The pilot program gained approval from the U.S. Department of Agriculture this fall, and if successful, could provide a model for other states looking to limit trafficking of food stamps, formally known as the Supplemental Nutrition Assistance Program (SNAP).
Officials use the word “trafficking” to describe the sale of food stamp benefits for cash, or the use of the benefits to turn a profit instead of to purchase food. They say stories about trafficking undermine public confidence in a program that, despite huge growth during the Great Recession, has seen other measures of error rates fall to historic lows.
“It’s what you hear about when people talk about SNAP fraud,” said Karama Bailey, South Carolina’s acting deputy for economic services in the state’s Department of Social Services. “It’s hard to identify. We know it’s going on, but we can’t quantify it.”
The core of the South Carolina plan is hiring an additional fraud investigator and assigning an assistant attorney general to focus solely on bringing felony trafficking charges against those suspected of the crime. It will be the first time the state has focused on charging food stamp recipients with fraud and appears to be the first effort of its kind in the country.
But critics worry South Carolina’s dragnet might lead to investigations or intimidation of those who’ve done nothing wrong. They question the seriousness of the problem, not to mention the wisdom of giving federal food stamp enforcement money to South Carolina’s social services agency, which has come under fire this year for mismanagement, seeking to limit what food stamp recipients can purchase and imposing new eligibility requirements.
“I feel like it came out of the blue, it’s not something I’ve heard we had a big problem with in the state,” said Sue Berkowitz, director of the South Carolina Appleseed Legal Justice Center. “There are so many things they could be doing that are client-focused, helping people access benefits (and) the right amount of benefits.”
The USDA, meanwhile, says the South Carolina effort is in line with its attempts to combat both sides of food stamp fraud.
“Because illegal trafficking takes two parties, USDA investigates retailer fraud, and works through our state partners to investigate recipient fraud,” USDA undersecretary Kevin Concannon said in a statement. “Recipients who purposely commit fraud are subject to disqualification.”
A Mixed Picture of Fraud
During the recession, enrollment and spending in food stamps skyrocketed nationwide. In 2008, the monthly average number of Americans enrolled was 28.2 million, and the cost of the program that year totaled $37 billion. By 2013, monthly average enrollment topped 47.6 million, and total spending for the year neared $80 billion. In the depths of the recession, a quarter of all residents in some states were enrolled in the program.
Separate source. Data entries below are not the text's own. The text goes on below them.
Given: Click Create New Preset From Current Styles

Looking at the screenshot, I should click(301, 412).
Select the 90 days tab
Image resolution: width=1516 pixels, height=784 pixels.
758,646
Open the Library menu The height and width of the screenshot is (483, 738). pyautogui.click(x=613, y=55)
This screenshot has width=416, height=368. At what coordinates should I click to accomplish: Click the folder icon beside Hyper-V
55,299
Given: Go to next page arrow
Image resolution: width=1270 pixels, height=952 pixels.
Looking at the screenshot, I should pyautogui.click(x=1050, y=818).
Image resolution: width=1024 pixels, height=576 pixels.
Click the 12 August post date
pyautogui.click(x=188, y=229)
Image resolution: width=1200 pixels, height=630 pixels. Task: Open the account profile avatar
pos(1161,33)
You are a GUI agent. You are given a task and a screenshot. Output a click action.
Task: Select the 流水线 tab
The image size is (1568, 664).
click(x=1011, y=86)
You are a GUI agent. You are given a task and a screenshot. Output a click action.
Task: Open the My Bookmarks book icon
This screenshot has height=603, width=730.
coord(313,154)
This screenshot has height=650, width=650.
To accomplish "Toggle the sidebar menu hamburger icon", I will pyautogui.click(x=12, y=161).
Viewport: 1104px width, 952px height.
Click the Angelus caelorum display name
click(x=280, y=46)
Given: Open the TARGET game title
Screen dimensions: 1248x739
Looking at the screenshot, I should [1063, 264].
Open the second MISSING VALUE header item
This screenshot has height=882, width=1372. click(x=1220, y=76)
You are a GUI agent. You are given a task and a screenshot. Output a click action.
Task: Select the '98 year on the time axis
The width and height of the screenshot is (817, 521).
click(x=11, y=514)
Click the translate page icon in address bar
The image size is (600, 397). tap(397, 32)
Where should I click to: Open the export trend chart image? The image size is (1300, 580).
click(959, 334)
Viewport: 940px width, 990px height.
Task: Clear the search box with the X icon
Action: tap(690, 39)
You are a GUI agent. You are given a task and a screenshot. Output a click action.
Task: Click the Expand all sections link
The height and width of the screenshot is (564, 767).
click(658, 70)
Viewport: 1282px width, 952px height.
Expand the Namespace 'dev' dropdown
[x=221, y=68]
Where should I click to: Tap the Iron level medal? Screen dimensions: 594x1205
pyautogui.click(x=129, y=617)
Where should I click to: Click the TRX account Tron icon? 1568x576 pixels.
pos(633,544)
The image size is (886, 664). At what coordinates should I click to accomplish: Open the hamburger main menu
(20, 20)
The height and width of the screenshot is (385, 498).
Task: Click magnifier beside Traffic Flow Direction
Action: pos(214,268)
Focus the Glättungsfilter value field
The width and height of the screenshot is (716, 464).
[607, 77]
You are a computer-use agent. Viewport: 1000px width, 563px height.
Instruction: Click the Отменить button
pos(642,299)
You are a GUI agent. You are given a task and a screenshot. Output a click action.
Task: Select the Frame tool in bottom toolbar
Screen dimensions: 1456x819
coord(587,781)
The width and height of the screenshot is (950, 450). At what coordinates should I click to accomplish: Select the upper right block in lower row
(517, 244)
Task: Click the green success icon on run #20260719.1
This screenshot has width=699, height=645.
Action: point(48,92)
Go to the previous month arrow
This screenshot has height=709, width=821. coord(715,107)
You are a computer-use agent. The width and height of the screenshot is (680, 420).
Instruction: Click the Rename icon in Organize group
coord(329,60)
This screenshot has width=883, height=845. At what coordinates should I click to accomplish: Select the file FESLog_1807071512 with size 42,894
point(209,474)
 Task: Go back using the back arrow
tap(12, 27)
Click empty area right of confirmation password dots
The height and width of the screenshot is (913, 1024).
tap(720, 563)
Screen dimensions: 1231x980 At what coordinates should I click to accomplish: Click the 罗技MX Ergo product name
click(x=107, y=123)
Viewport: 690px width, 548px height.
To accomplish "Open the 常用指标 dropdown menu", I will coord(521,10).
In the early 1990s, when the first trafficking estimate was calculated, around 4 percent of benefits were trafficked — about $811 million annually. Today the trafficking rate is down to 1.3 percent of the roughly $80 billion in current spending, or $858 million annually, according to the latest figures available from the federal government. Until now, federal and state anti-trafficking efforts mostly have focused on cracking down on retailers committing fraud, rather than on prosecuting specific recipients.
Trafficking is separate from other kinds of errors and fraud in the food stamp program, such as giving recipients too little or too much each month, or awarding benefits to people who are not qualified to receive them. In general, families of four with a gross monthly income of $2,584 are eligible.
Like trafficking rates, error rates have fallen. A decade ago, the rate nationally was 6 percent; today, it’s 3.4 percent. Many states have gotten performance bonuses and other grants for cutting down on error rates.
Likewise, federal officials have seen improvement in states’ handling of applications from those looking to receive benefits, as well as in how well states identify those who are eligible for the program and help them enroll.
Taken together, the numbers suggest that the safety-net program — one that reduced poverty by about 10 percent last year — is distributing more in benefits than ever before, to more Americans than ever before, with fewer errors than ever before.
Client vs. Retailer Fraud
But officials in South Carolina and elsewhere still view trafficking as a serious problem, especially in smaller, mom-and-pop convenience stores. Larger stores tend to have more sophisticated record-keeping technology and safeguards, officials have found.
The latest federal report found more than 10 percent of stores authorized to accept food stamps engaged in benefits trafficking, with the smaller stores accounting for just 15 percent of transactions, but as much as 85 percent of the fraud.
Officials also say the Internet and social media have made efforts to block fraud even more difficult and urgent. They report traffickers posting on networks like Twitter, Facebook and even Instagram in efforts to profit off the safety-net program. Officials say potential traffickers sometimes post advertisements for their food stamps, looking for someone willing to buy them for cash.
Historically, officials have targeted retailers: In 2013, USDA permanently disqualified nearly 1,400 stores from the program because of fraud violations. Through the third quarter of this year, nearly 1,100 additional stores have been permanently disqualified. Stores have been accused of giving cash in return for food stamp benefit cards, sometimes at half the value being exchanged.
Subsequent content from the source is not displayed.